Physicians and other healthcare providers’ medical mistakes have long-term consequences for patients, their families, and even doctors. A key aspect of healthcare delivery is figuring out how to inform patients and their families about medical errors. However, hospitals and doctors may be unable to report any of the mistakes for fear of being sued. According to the American Medical Association’s code of ethics, hospitals and doctors must inform their patients to make mistakes when discharging service. According to this article, the critical reason hospitals in the United States do not report medical errors to their patients is the fear of litigation.
The disclosure comes in the form of issuing an apology to the patients. An apology is a statement from the health care facility or the person who has committed the error. Through an apology, the hospital or the responsible person takes responsibility for the error and express since regret or remorse for having committed the mistake. An apology may also include a promise of never repeating the blunder in the future. In some cases, healthcare facilities compensate the victims in the form of money or offering medical care at no fee. Issuing an apology to the victim underlines hospital’s commitment to avoid mistakes in the future and builds trust between hospitals and their patients.
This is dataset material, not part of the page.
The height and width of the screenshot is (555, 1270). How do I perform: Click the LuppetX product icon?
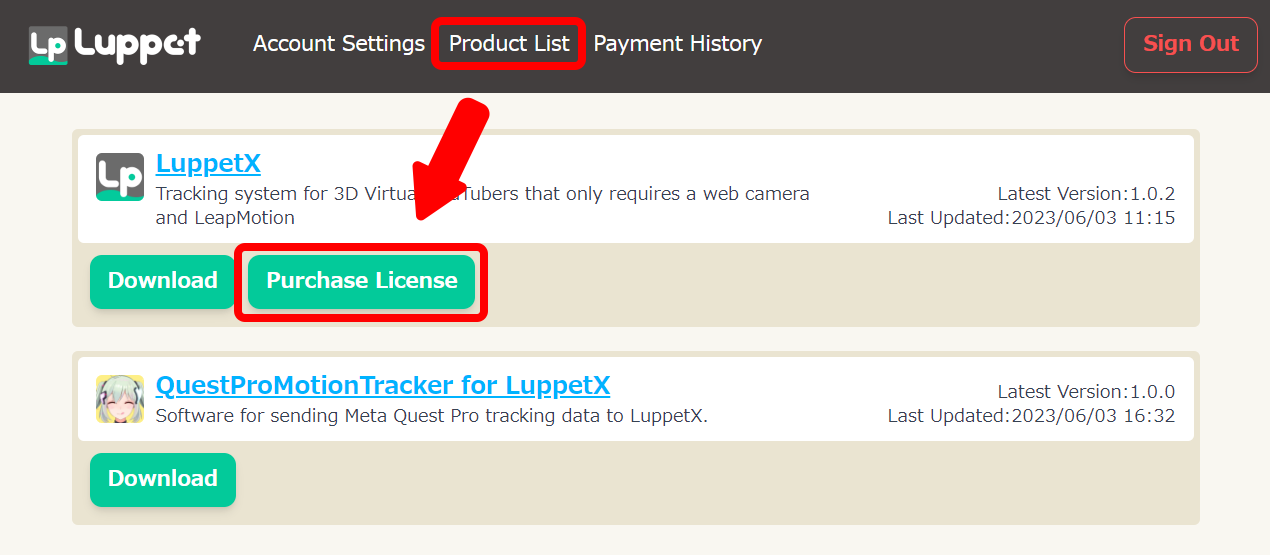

Hospitals, just like their patients get affected by medical errors. They are always concerned with the consequences they might have to suffer after committing medical errors. Doctors fear losing trust, getting fired or paying very hefty fines. But the biggest fear for hospitals following medical errors is the pain of legal charges pressed by the affected patients and their families. The fear of having to face legal consequences may prevent medical facilities from disclosing and admitting to having committed errors. The litigation process may land doctors jail terms cost their jobs, or attract hefty fines that may leave them bankrupt for the rest of their lives (Gallagher et al., 2003).
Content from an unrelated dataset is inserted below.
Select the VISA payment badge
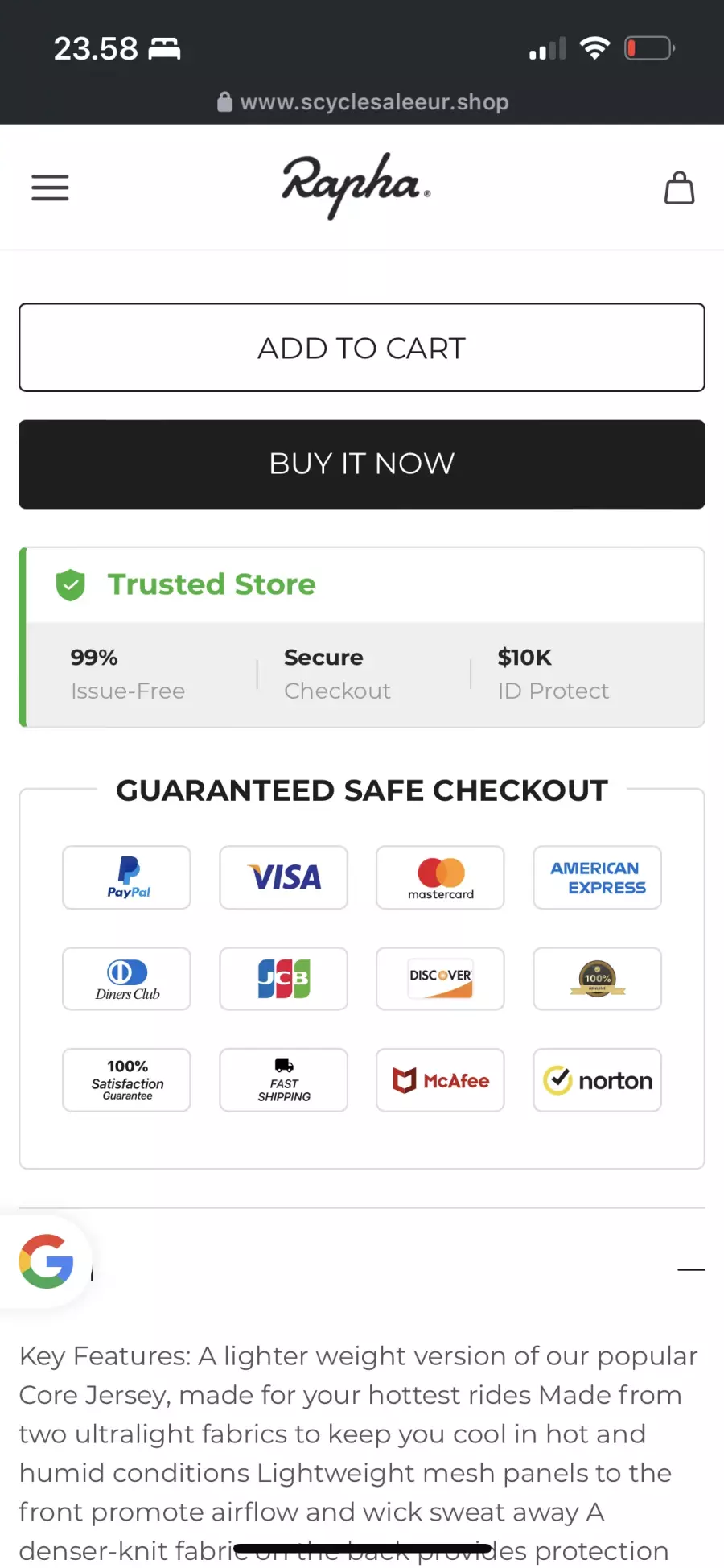The width and height of the screenshot is (724, 1568). [x=283, y=877]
Most medical facilities and physicians may express a desire to disclose medical errors and take responsibility, but the fear of lawsuits prevents them from doing that. Physicians have fears that disclosing the errors and issuing apologies to the affected people may not work. However, evidence suggests that apologies eliminate the burden of blame on doctors and makes patients less likely to press charges. Admitting to medical errors is an ethical practice in the medical profession. Disclosing medical mistakes is also part of managing the risk of litigation for hospitals. Fear of litigation prevents physicians and medical facilities from developing strategies for detecting and correcting medical errors once they occur (Lamb, 2004).

Doctors’ concerns may be based on the lack of understanding of the legal system. There is a huge misconception within the medical profession that covering up errors is the best strategy for preventing litigation risk. However, hospitals may face legal liability if they fail to disclose medical errors because the lack of disclosures denies the victims a chance to correct the anomalies that might have occurred promptly (Gallagher et al., 2007).

Medicine is a profession that places a heavy focus on perfection. It is an occupation that requires first class professionalism from doctors and as such medical errors are perceived negatively within the profession. Therefore the fear of bearing the blame and facing legal action prevents medical facilities from revealing mistakes and taking steps to prevent them in future. Physicians’ fear of litigation for medical error disclosure more than often places the lives of patients at a huge risk.

References

Gallagher, T. H., Studdert, D., & Levinson, W. (2007). Disclosing harmful medical errors topatients. New England Journal of Medicine, 356(26), 2713-2719.

Gallagher, T. H., Waterman, A. D., Ebers, A. G., Fraser, V. J., & Levinson, W. (2003). Patients’ and physicians’ attitudes regarding the disclosure of medical errors. Jama, 289(8), 1001-1007.

Lamb, R. (2004). Open disclosure: the only approach to medical error. Quality and Safety in Health Care,13: 3-5.